• THE PROBLEM: Send back the line that contains "The width and height of the screenshot is (1009, 619)." and all lines following it through the end of the data below, exactly, omitting pictures.
========
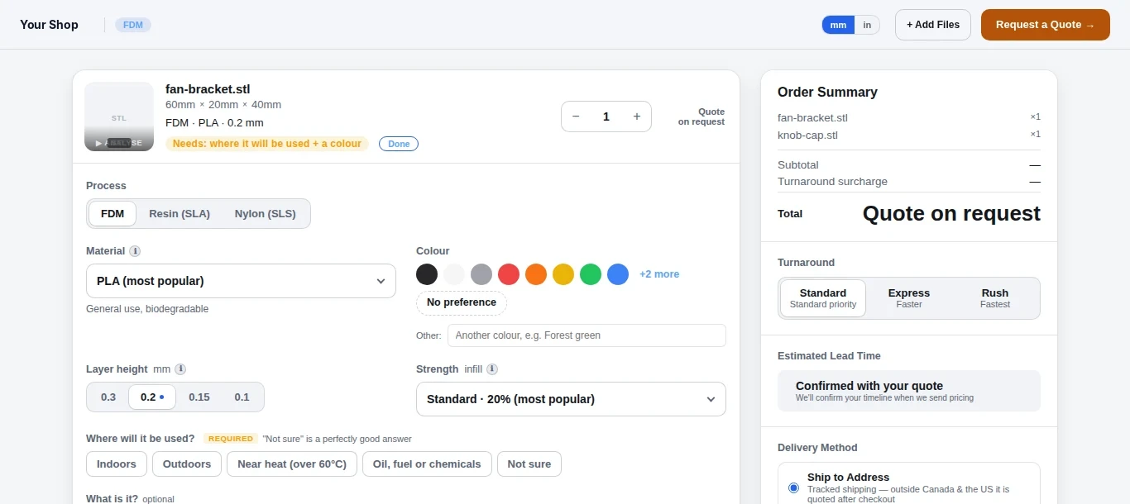
Task: Select the Outdoors usage option
Action: coord(187,464)
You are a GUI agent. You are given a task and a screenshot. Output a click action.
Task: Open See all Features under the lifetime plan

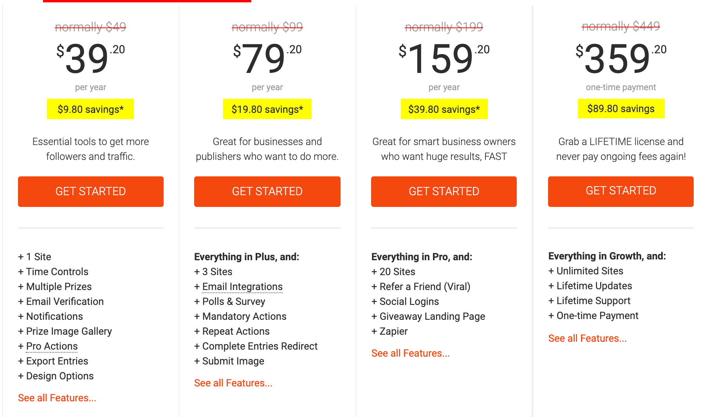[x=587, y=338]
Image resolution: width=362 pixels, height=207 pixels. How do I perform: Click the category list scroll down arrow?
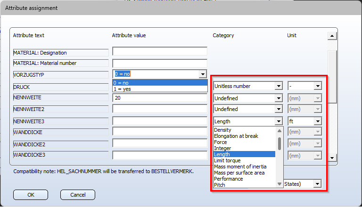pyautogui.click(x=280, y=184)
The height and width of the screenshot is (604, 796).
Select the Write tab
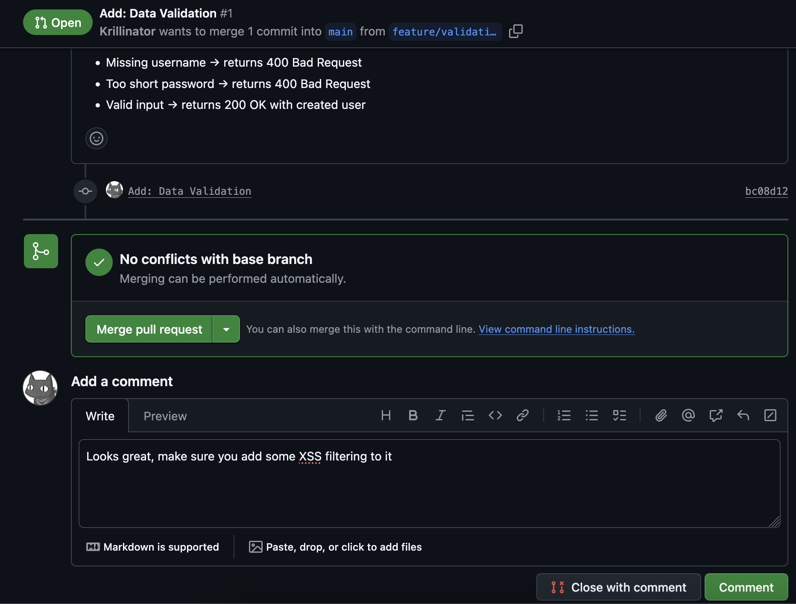point(100,416)
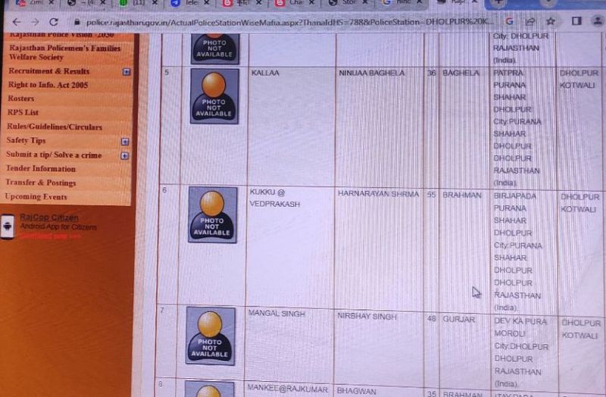The width and height of the screenshot is (606, 397).
Task: Open Right to Info. Act 2005
Action: tap(48, 85)
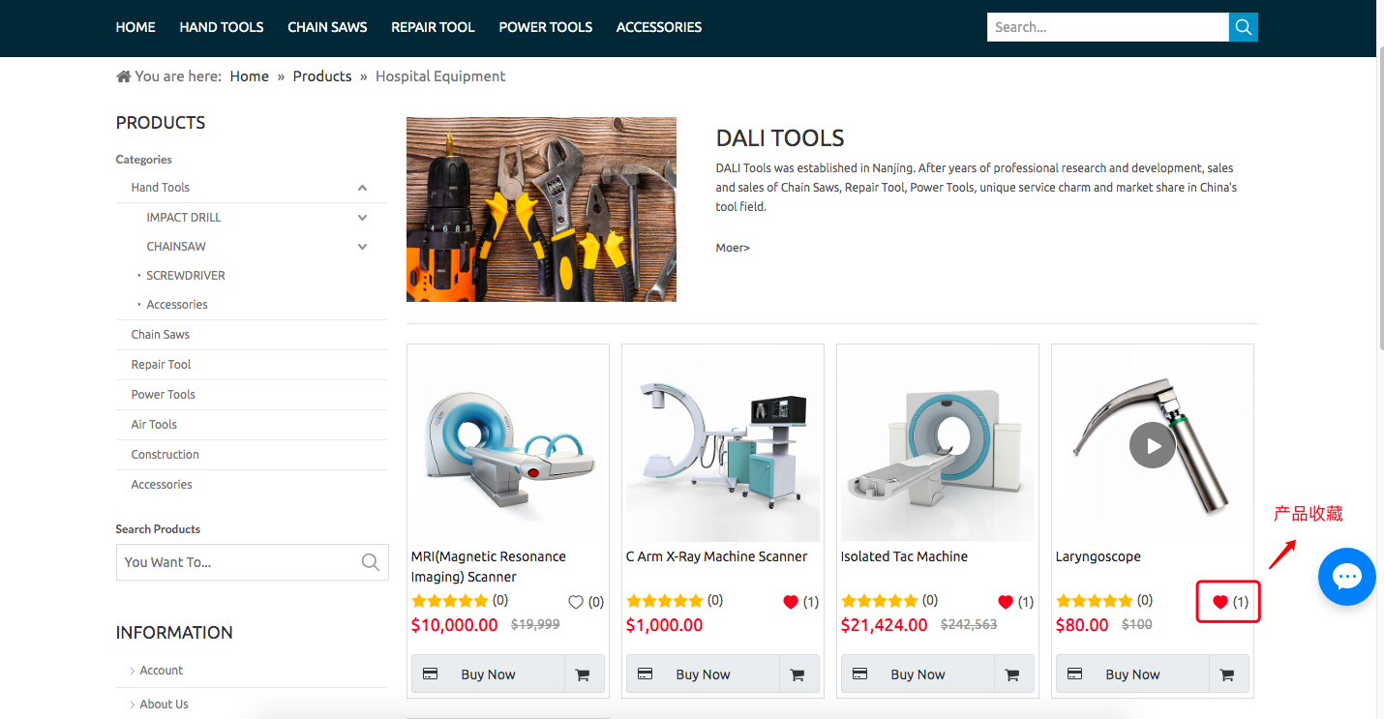1384x719 pixels.
Task: Expand the CHAINSAW subcategory
Action: 362,247
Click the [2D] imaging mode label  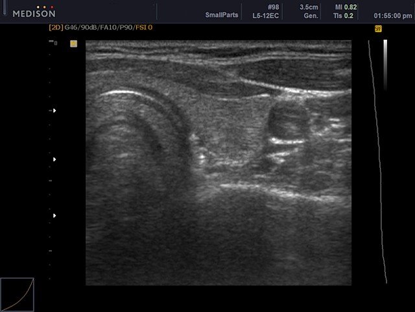(x=56, y=28)
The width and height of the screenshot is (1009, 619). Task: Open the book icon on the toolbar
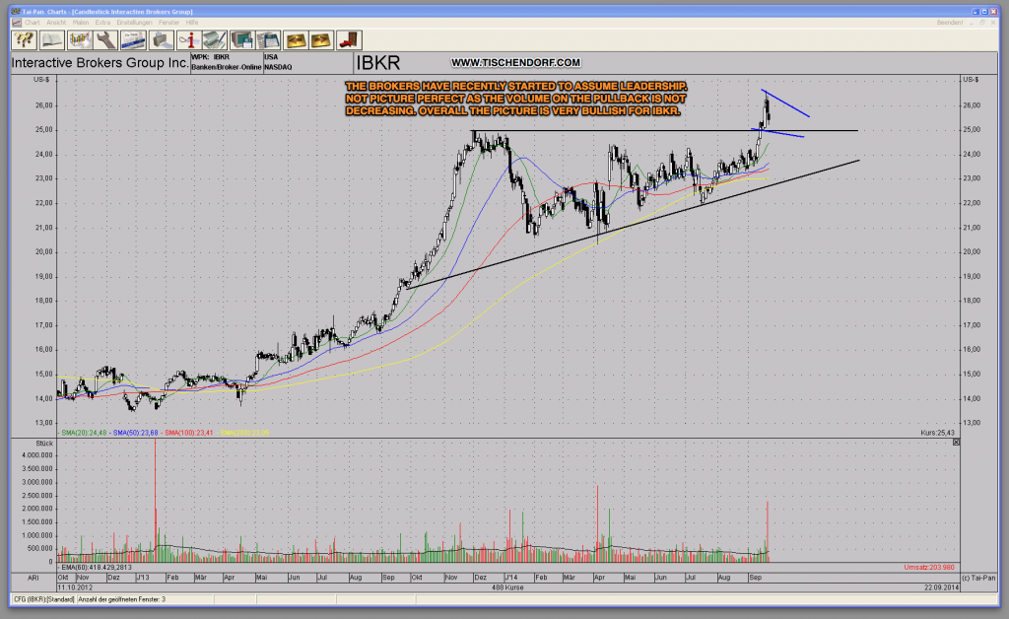tap(52, 39)
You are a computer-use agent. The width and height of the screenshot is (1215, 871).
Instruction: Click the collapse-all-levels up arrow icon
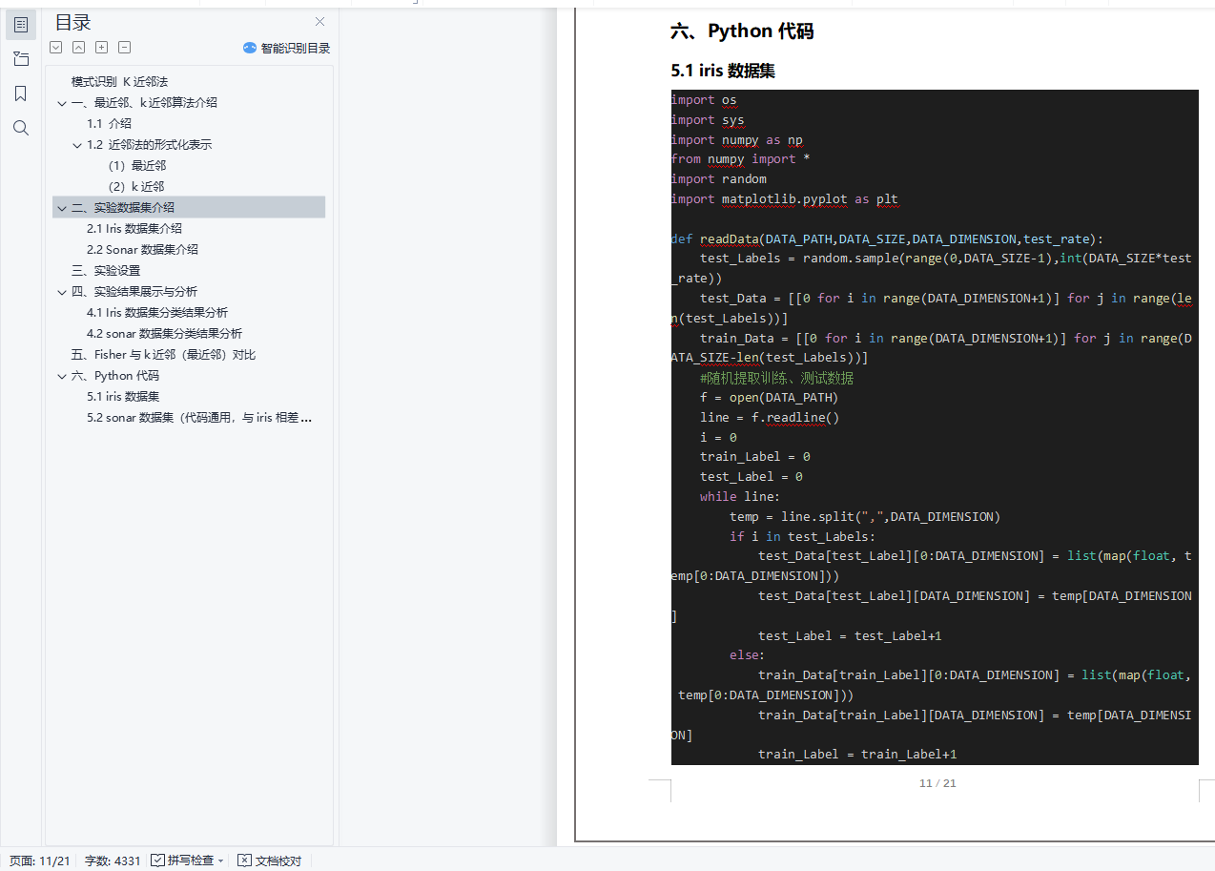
========
• TASK OUTPUT:
The width and height of the screenshot is (1009, 619). Task: Open the book icon on the toolbar
tap(52, 39)
You are a computer-use agent. The width and height of the screenshot is (1215, 871).
Instruction: Click the collapse-all-levels up arrow icon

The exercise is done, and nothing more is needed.